WHAT TO DO
The reply must consist of one number: how many lines of the data include the word "Toggle".
[[ SUPPLIED RECORDS open ]]
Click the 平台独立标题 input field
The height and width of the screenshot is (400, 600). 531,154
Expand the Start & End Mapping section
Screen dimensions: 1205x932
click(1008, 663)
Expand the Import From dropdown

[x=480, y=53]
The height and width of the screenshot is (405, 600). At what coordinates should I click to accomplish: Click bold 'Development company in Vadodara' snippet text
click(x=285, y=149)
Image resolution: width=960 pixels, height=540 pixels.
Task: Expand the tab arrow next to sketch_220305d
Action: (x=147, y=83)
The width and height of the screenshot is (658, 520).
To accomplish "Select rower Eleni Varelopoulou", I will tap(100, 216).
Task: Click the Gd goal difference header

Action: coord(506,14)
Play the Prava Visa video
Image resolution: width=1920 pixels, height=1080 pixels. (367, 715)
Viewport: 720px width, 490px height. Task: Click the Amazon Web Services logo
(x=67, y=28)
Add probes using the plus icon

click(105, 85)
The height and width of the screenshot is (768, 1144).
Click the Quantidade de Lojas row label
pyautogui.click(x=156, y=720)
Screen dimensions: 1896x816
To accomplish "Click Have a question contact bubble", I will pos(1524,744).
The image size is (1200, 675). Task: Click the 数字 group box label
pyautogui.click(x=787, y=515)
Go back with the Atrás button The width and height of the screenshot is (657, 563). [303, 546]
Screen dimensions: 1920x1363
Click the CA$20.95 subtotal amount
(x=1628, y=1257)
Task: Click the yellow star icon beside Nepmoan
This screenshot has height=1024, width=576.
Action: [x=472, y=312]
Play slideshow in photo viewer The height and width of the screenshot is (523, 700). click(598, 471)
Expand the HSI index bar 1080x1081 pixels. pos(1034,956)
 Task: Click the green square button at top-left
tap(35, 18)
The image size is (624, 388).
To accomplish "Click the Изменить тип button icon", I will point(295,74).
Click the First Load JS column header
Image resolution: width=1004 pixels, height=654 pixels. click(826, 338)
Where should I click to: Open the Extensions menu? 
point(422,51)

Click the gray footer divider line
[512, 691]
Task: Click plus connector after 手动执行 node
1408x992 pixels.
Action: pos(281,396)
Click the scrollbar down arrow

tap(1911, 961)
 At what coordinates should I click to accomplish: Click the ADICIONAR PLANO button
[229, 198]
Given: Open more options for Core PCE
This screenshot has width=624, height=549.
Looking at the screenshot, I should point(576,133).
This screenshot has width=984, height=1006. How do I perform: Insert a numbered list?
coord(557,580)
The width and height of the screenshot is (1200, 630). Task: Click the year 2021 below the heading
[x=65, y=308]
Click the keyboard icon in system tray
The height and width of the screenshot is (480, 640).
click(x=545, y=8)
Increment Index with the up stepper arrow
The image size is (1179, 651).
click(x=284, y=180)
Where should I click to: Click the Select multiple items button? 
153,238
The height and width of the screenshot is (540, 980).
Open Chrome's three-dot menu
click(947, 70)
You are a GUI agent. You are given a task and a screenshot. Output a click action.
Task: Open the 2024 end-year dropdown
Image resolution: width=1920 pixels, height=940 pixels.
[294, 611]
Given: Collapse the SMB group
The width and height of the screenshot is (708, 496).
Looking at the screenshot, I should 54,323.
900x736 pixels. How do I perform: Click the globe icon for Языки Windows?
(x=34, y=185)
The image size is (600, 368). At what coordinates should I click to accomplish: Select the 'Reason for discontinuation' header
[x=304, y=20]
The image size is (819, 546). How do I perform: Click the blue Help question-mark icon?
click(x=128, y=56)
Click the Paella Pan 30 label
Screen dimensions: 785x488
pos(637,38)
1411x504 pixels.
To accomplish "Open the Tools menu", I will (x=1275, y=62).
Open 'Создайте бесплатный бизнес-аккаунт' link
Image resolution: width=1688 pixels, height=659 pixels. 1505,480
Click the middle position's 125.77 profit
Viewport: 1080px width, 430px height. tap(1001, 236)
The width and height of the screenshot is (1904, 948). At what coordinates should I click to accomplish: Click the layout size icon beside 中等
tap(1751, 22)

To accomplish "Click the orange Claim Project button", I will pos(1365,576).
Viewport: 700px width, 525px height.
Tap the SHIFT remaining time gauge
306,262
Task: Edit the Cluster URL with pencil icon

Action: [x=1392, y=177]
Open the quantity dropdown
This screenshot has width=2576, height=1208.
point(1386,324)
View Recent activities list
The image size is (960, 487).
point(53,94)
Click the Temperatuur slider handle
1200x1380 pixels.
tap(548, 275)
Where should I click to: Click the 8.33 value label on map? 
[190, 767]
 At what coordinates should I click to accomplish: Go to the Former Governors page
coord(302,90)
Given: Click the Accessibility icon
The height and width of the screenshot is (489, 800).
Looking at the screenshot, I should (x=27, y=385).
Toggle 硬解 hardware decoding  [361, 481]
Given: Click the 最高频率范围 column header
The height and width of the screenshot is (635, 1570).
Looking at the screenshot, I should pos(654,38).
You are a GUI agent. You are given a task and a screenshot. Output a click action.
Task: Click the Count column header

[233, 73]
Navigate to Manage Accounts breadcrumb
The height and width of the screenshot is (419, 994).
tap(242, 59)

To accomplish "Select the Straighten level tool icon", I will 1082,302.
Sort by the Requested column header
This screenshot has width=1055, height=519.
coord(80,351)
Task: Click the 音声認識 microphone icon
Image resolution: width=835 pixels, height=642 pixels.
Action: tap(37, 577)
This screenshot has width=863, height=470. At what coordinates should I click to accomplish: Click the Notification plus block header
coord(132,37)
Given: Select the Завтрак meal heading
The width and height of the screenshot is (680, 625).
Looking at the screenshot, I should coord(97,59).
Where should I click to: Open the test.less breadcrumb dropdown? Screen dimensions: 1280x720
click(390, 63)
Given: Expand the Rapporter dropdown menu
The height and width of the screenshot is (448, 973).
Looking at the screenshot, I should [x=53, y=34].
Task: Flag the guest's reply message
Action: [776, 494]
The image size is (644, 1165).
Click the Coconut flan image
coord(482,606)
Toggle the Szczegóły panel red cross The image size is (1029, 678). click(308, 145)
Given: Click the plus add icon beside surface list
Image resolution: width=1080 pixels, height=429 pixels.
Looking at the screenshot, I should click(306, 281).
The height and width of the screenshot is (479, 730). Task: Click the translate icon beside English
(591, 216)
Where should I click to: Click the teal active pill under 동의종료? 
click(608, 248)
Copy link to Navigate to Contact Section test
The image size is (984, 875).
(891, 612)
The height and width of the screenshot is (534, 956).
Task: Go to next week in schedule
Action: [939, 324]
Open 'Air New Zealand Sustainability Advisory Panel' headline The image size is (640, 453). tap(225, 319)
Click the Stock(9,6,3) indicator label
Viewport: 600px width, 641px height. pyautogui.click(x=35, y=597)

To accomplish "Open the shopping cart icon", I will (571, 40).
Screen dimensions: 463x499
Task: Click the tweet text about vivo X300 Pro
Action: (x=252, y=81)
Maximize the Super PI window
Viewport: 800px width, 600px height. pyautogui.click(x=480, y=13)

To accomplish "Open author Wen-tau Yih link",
[[ SUPPLIED RECORDS closed ]]
SOLUTION TO THIS TASK
2